--- Material provided Enclosed Below ---

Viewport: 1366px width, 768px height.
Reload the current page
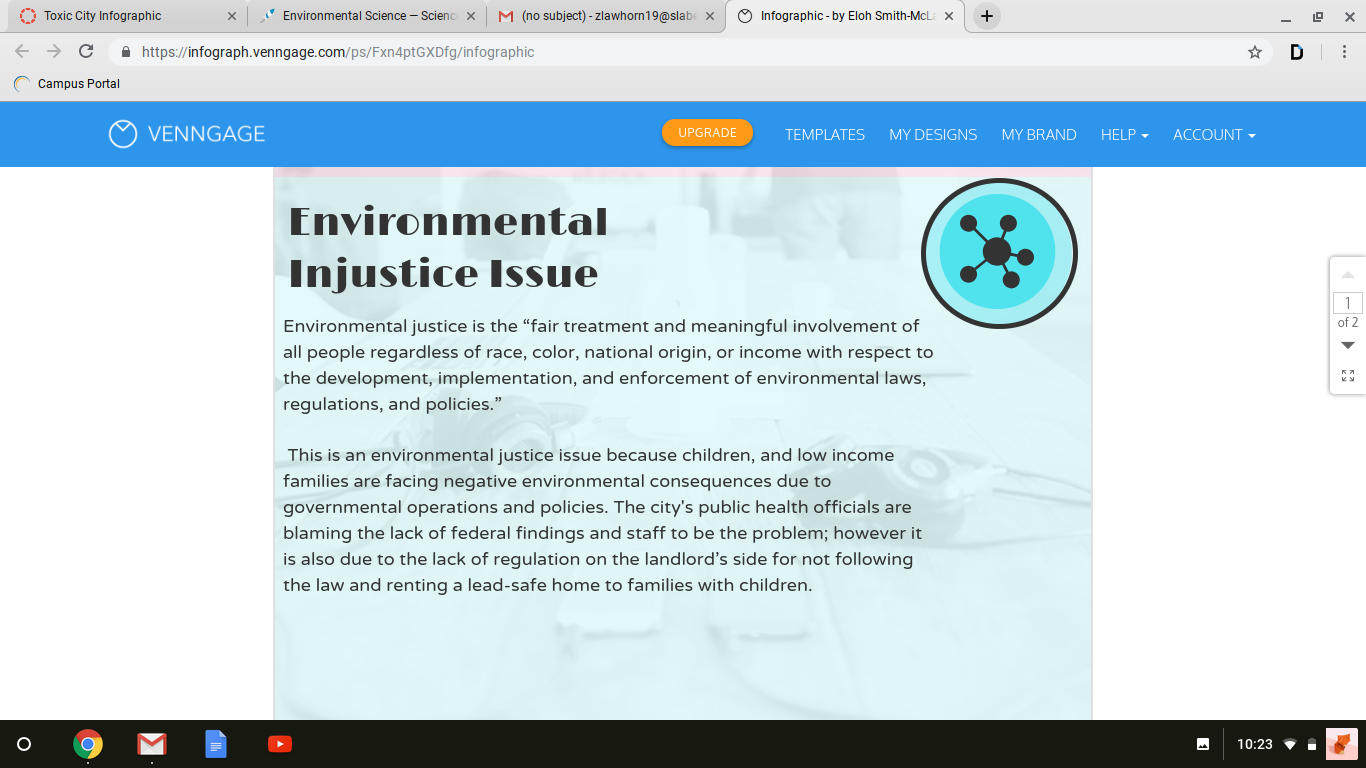click(x=86, y=52)
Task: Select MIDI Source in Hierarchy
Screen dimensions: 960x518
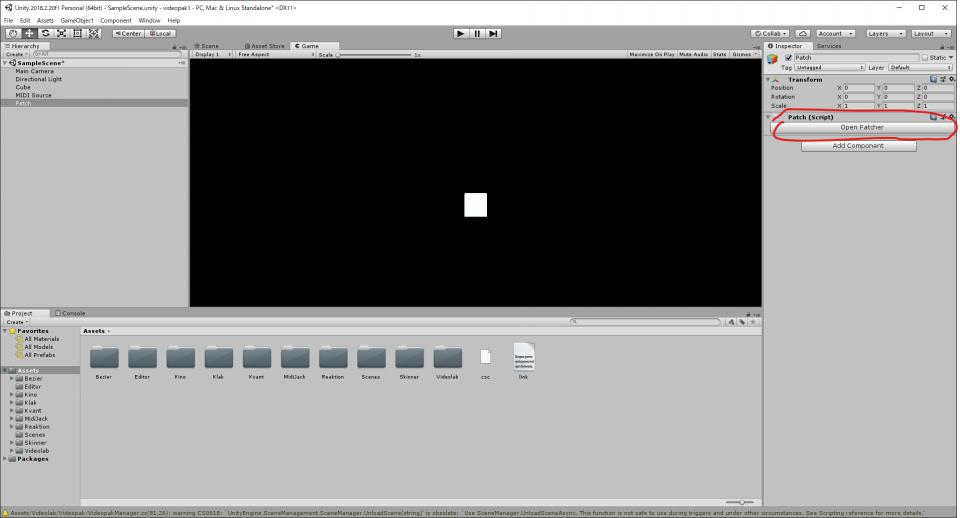Action: coord(34,95)
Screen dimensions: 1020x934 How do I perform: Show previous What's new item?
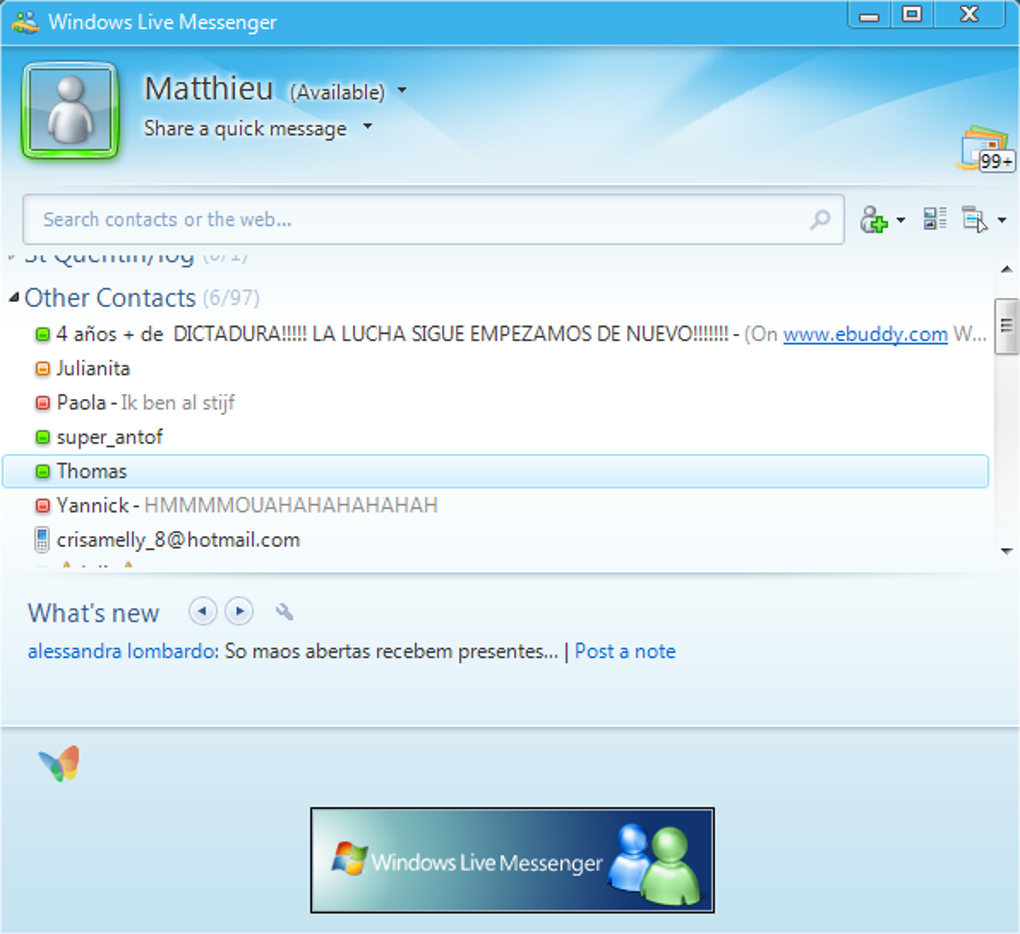(x=203, y=611)
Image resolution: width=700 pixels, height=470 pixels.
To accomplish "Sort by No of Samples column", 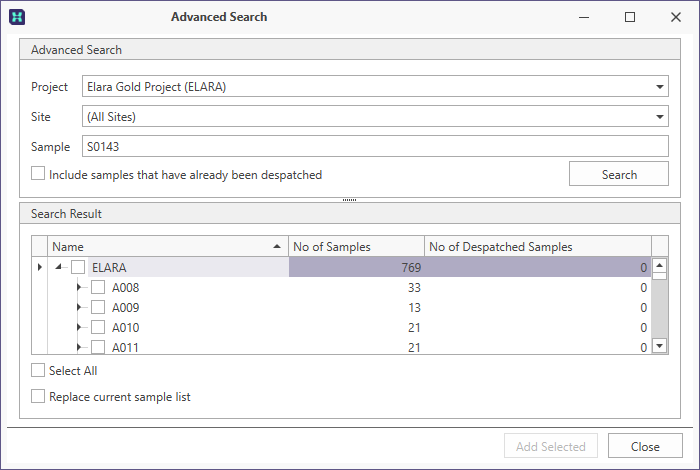I will pyautogui.click(x=356, y=246).
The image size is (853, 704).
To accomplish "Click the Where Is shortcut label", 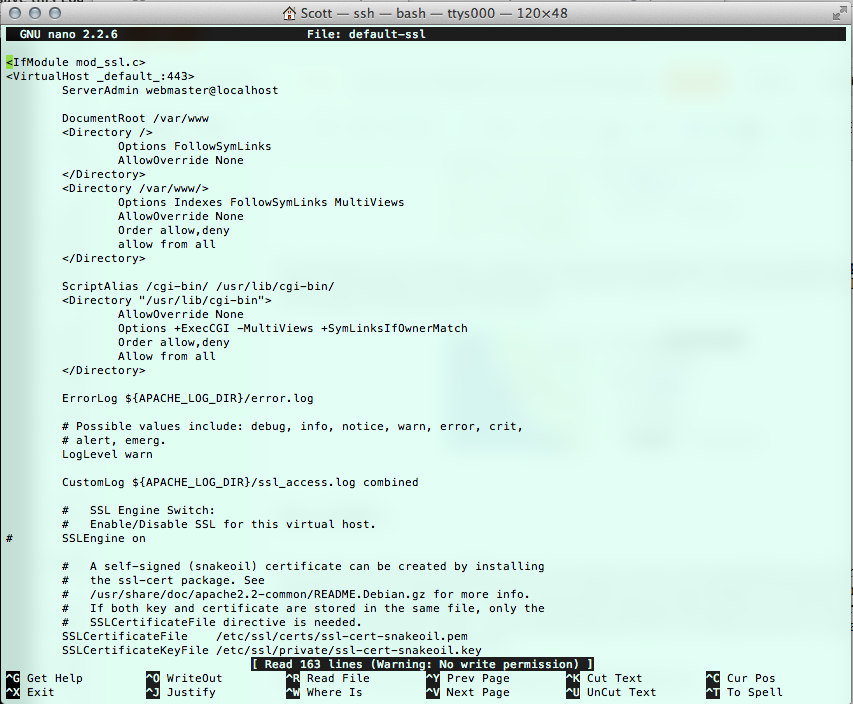I will click(x=332, y=692).
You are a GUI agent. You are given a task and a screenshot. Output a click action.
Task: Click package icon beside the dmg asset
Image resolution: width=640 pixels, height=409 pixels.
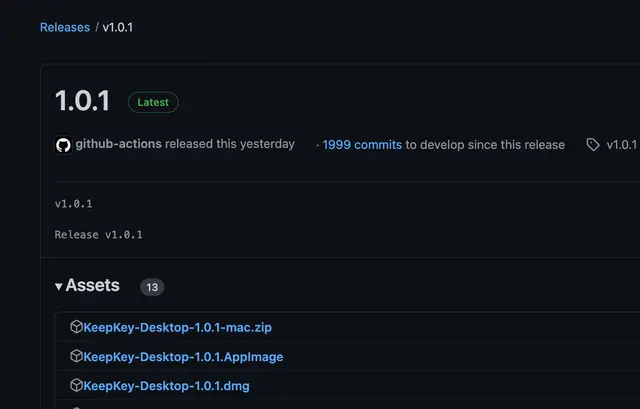pos(76,385)
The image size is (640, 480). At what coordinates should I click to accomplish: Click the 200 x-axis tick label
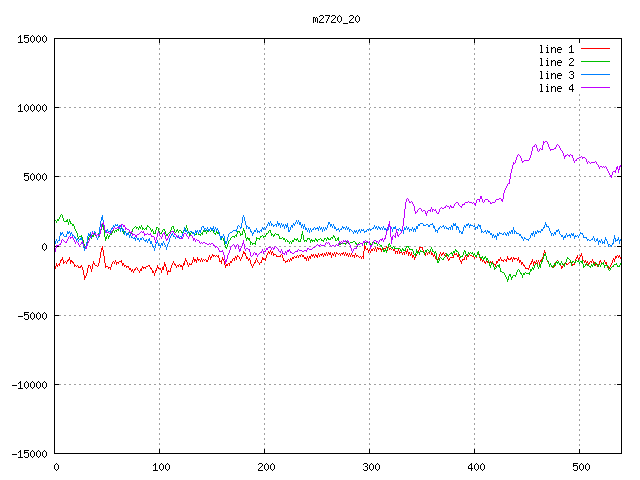click(265, 467)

--- End of Enclosed Material provided ---

_Problem_. The required output is the exact lines from the opening line of the entries through the line with "Image resolution: width=700", inclusive, without pictures.

_Response to this task_.
Viewport: 1366px width, 768px height.
Reload the current page
click(x=86, y=52)
Task: Select MIDI Source in Hierarchy
Screen dimensions: 960x518
Action: coord(34,95)
Screen dimensions: 1020x934 How do I perform: Show previous What's new item?
(x=203, y=611)
Image resolution: width=700 pixels, height=470 pixels.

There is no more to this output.